16. The apparatus of claim 15, wherein the first electrode and the counter electrode define a field space within the chamber and the phosphor is disposed outside of the field space.

17. The apparatus of claim 15, wherein said first electrode includes a tip of wire, wherein said counter electrode is a ring with radius between about 0.5 cm and 5 cm, and wherein a distance between the center of the counter electrode and the tip of first electrode is between about 0 to 10 cm.

18. The apparatus of claim 15, wherein said first electrode includes a tip of a wire and said counter electrode at least partially surrounds the tip.
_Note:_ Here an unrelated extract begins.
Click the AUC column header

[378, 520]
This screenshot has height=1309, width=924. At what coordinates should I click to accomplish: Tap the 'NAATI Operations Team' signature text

19. The apparatus of claim 15, wherein the first electrode includes a tip of wire and at least part of the counter electrode is a surface equidistant from said tip of wire.

20. The apparatus of claim 15, wherein the first electrode includes carbon nanotube electron emitters.

21. The apparatus of claim 15, wherein said first electrode is an elongated wire defining an axis of elongation, and wherein said at least part of said counter electrode is in the form of at least a portion of a surface of revolution about said axis of elongation.

22. The apparatus of claim 15, wherein the electric potential is pulsed and includes pulses about 100 microseconds or less in duration.

23. The apparatus of claim 10 wherein the electron source includes an electron beam gun disposed outside the chamber and arranged to direct a electron beam into the chamber.

24. The apparatus of claim 23 wherein the chamber has a foil window including silicon and the electron beam gun is arranged to direct electrons at about 5 to 40 KeV into said chamber through said foil window.